The operation principle of the element is explained as follows. First, a magnetic field with a sufficient strength is applied to the element to align the directions of magnetization of the first ferromagnetic layer 203 and the second ferromagnetic layer 205 in the same direction. FIG. 19A schematically show a cross sectional view of the element shown in FIG. 18 in which the direction of magnetization in the ferromagnetic layers are aligned rightwardly (arrows in the figure showing the direction of magnetization) in each ferromagnetic layer. In the following drawings, arrows have the same meaning. The state is to be referred to as the parallel state (P-state). In this state, an electric current flowing in the direction from the second electrode 206 side to the first electrode 201 side causes electrons to be injected from the first electrode 201 to the first ferromagnetic layer 203. In the first electrode 201, the electron spins are in a state in which the distribution of up-spins corresponds to that of down-spins. In the ferromagnetic layers, however, due to interaction (s-d interaction) between the electron spins and the spins of ferromagnetic metal atoms, the directions of the electron spins are aligned with the direction of magnetization of the first ferromagnetic layer. This is referred to as polarization of spin. Injection of electrons with thus polarized spins into the second ferromagnetic layer 205 through the nonmagnetic metal layer 204 exerts a torque on the magnetization of the ferromagnetic layer 205 in the direction expressed by following Equation (1):j·M(ferromagnetic layer 205)×M(ferromagnetic layer 203)×M(ferromagnetic layer 205)  (1),where j is a current (a scalar quantity), M(ferromagnetic layer 205) is a unit vector in the direction of the magnetization of the ferromagnetic layer 205, and M(ferromagnetic layer 203) is a unit vector in the direction of the magnetization of the ferromagnetic layer 203.

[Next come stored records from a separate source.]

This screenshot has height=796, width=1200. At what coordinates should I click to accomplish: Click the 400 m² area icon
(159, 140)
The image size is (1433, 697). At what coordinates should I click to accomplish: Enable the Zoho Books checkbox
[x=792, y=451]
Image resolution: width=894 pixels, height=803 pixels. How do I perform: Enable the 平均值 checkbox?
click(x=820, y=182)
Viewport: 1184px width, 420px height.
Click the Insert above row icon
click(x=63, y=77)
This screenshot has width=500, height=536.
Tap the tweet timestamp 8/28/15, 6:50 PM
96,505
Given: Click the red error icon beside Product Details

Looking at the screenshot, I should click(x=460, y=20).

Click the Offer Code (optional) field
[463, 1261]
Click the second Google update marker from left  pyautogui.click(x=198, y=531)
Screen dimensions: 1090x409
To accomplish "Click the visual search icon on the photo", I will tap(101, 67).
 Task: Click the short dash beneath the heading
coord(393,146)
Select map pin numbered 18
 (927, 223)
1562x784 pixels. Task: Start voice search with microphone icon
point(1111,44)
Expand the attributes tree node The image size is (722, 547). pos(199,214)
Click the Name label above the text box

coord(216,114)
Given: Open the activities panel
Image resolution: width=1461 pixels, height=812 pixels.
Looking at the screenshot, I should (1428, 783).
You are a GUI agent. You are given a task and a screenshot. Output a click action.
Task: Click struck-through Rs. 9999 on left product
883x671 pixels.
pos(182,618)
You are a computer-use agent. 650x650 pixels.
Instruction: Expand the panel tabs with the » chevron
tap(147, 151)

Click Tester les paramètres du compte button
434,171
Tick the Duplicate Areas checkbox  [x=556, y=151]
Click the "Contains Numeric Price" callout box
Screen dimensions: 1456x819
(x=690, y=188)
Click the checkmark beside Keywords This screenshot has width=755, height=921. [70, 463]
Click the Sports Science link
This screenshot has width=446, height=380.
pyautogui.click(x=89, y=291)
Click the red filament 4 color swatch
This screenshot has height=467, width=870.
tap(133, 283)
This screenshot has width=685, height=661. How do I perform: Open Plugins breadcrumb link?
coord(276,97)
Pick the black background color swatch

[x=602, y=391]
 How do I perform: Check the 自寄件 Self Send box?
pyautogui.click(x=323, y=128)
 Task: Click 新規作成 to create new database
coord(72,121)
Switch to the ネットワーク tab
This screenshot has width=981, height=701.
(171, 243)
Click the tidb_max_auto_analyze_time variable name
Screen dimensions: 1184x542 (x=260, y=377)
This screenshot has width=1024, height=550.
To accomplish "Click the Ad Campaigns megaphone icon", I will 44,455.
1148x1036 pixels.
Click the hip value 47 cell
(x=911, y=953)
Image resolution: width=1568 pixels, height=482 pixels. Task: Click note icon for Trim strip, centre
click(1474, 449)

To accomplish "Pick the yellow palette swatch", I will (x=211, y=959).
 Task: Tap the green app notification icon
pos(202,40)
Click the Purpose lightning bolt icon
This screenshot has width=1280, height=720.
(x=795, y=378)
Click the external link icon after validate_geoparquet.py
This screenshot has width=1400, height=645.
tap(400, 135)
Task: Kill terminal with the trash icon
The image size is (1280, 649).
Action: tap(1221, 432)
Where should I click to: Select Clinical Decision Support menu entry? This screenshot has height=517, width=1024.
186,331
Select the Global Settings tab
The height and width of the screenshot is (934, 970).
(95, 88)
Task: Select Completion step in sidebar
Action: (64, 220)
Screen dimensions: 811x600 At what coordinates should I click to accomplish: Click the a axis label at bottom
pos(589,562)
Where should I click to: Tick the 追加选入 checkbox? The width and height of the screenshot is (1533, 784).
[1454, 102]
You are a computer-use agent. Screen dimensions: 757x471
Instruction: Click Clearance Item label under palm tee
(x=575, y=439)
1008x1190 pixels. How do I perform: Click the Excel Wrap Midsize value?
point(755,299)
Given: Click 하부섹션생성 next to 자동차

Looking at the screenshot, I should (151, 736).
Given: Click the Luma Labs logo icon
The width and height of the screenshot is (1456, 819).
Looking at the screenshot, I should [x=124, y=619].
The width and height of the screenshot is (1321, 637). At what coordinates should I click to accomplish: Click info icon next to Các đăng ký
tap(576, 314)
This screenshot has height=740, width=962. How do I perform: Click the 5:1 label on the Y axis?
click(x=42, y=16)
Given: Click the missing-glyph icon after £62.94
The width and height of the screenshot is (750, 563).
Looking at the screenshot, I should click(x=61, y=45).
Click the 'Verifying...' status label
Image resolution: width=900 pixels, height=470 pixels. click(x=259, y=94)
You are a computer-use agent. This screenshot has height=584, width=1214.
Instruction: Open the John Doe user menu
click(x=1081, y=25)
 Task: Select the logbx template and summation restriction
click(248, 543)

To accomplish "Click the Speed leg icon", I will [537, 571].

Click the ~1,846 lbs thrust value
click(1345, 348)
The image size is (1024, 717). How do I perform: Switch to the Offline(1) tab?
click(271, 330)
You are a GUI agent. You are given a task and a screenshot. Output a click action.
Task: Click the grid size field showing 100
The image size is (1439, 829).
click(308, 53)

The torque expressed by Equation (1) is also exerted to the magnetization of ferromagnetic layer 203. The ferromagnetic layer 203, however, has a thickness sufficiently larger than the thickness of the ferromagnetic layer 205, so that the magnetization of the ferromagnetic layer 203 is unaffected. Therefore, a current exceeding a certain level of a critical current causes only the direction of the magnetization of the ferromagnetic layer 205 to rotate by the exerted torque, by which the state of the magnetization between the ferromagnetic layer 205 and the ferromagnetic layer 203 changes from the P-state shown in FIG. 19A to an anti-parallel state (AP state) shown in FIG. 19B.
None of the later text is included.